Los casos de Chikungunya en Tucumán continúan en aumento y encendieron nuevas alertas sanitarias. Según el último reporte oficial, la provincia acumula 423 contagios confirmados, con aproximadamente un 25% de los casos aún activos, lo que marca un escenario en evolución y bajo vigilancia.
Solo en la última semana se confirmaron 77 nuevos casos, lo que evidencia una tendencia sostenida en el crecimiento de contagios, principalmente en el área metropolitana.
Un crecimiento sostenido que cambia el escenario
El avance de los casos en las últimas semanas refleja un cambio en la situación epidemiológica. Si en una primera etapa los contagios estaban más focalizados, ahora se observa una mayor circulación del virus, lo que incrementa el riesgo de expansión.
Las condiciones climáticas y la proliferación del mosquito Aedes aegypti, principal transmisor de la enfermedad, favorecen este escenario y obligan a sostener las medidas de control.
Refuerzan operativos en zonas con mayor concentración
Ante el aumento de casos, las autoridades intensificaron los operativos territoriales en distintos puntos de la provincia.
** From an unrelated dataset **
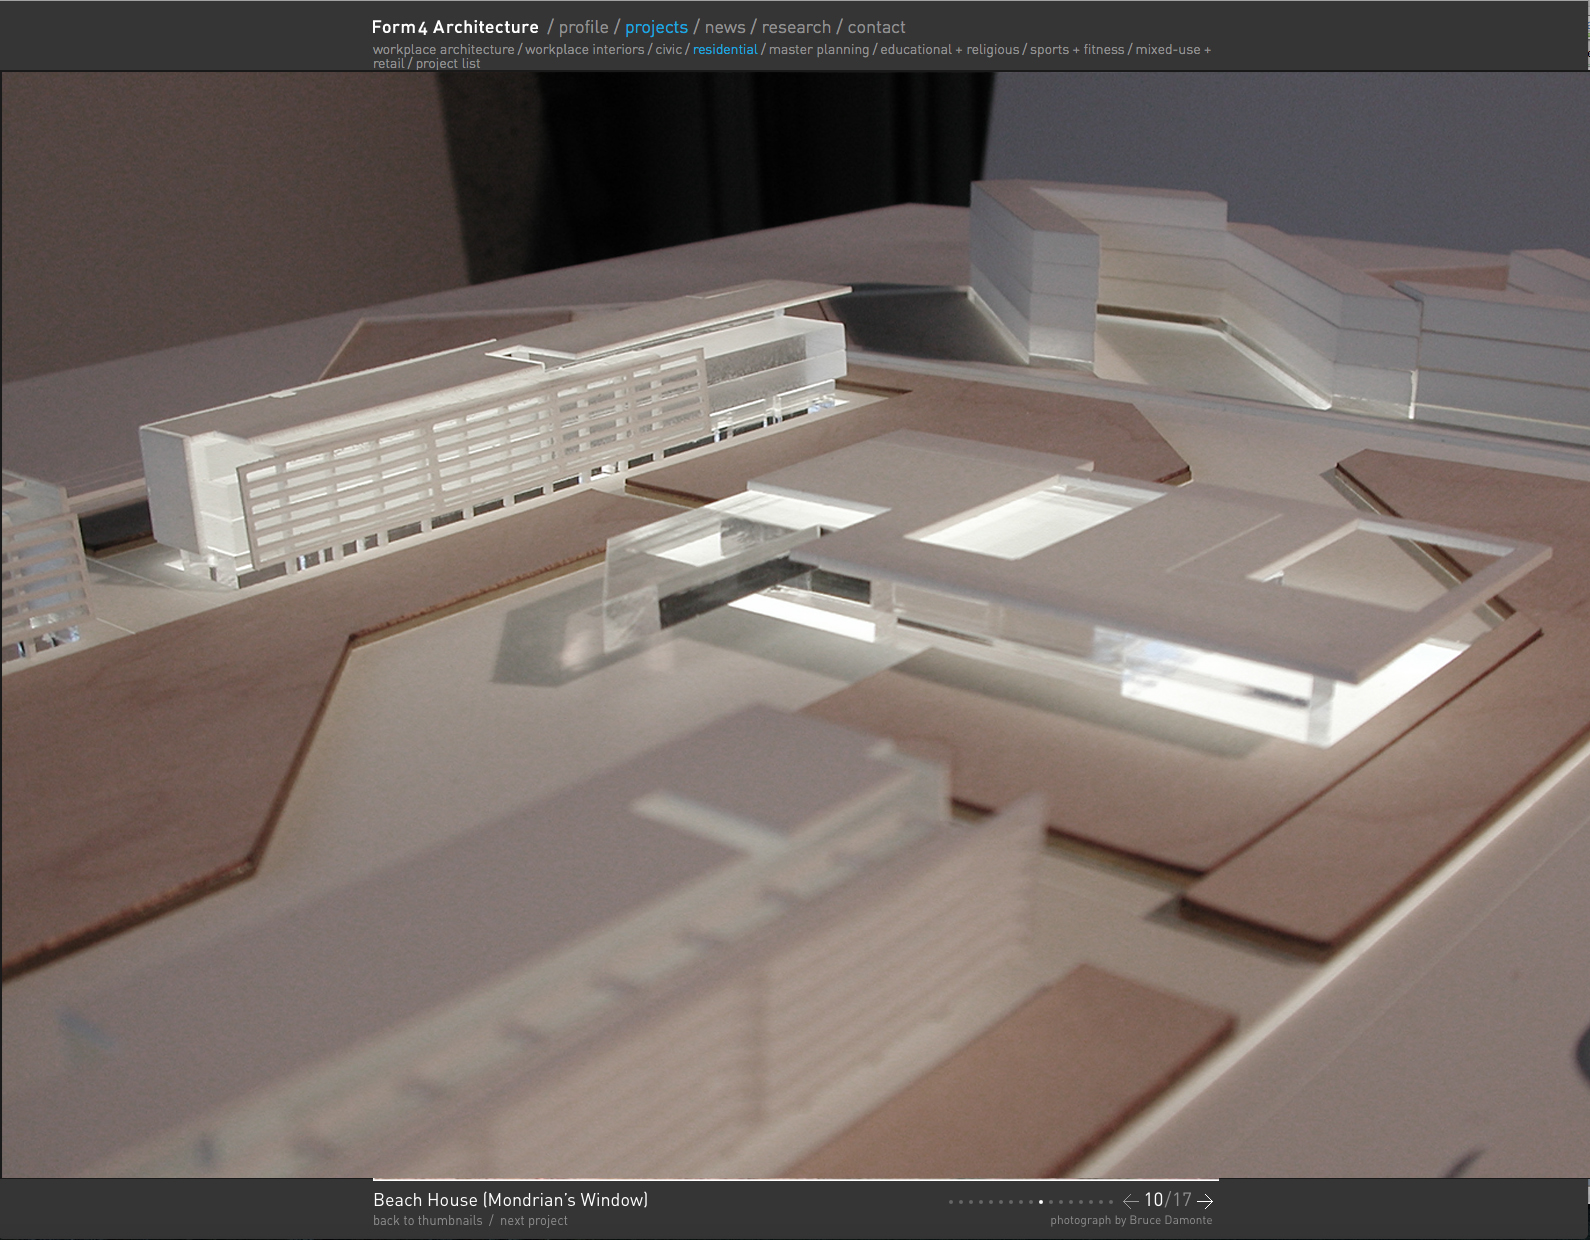Open the civic projects category
The height and width of the screenshot is (1240, 1590).
click(668, 49)
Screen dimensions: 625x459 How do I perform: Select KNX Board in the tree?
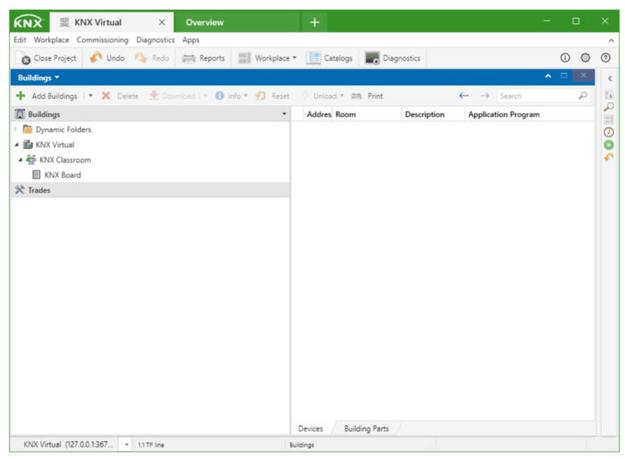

Las acciones incluyen fumigación, control focal y eliminación de criaderos en barrios donde se detectaron focos activos.
Además, se mantiene un cronograma semanal de intervenciones, priorizando las zonas más afectadas, con el objetivo de cortar la cadena de transmisión y evitar un crecimiento mayor del brote.
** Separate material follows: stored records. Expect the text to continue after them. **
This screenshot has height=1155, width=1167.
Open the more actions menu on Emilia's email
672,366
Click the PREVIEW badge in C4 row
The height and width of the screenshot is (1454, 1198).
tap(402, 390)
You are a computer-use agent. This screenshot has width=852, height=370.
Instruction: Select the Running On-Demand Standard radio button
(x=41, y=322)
Prevención: el rol clave de la comunidad
Desde el sistema de salud insisten en que la prevención dentro de los hogares es fundamental para frenar el avance del virus. La eliminación de recipientes que acumulen agua, el mantenimiento de espacios limpios y el uso de repelente siguen siendo las principales herramientas para reducir el riesgo de contagio.
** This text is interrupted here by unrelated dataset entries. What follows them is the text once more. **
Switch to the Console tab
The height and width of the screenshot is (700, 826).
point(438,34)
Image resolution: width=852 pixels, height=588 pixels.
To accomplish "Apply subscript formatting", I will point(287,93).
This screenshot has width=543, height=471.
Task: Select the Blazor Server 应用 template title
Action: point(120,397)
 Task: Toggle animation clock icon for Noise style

La chikungunya suele presentar síntomas como fiebre alta, dolores articulares intensos y malestar general. Si bien en la mayoría de los casos no reviste gravedad, puede generar secuelas prolongadas que afectan la calidad de vida.
Un escenario bajo vigilancia
Con 423 casos confirmados y más de un centenar activos, el sistema sanitario mantiene la vigilancia epidemiológica y no descarta la aparición de nuevos contagios en los próximos días.
El crecimiento sostenido de los casos en Tucumán vuelve a poner en primer plano la necesidad de sostener medidas preventivas, en un contexto que exige responsabilidad compartida para evitar un brote de mayor magnitud.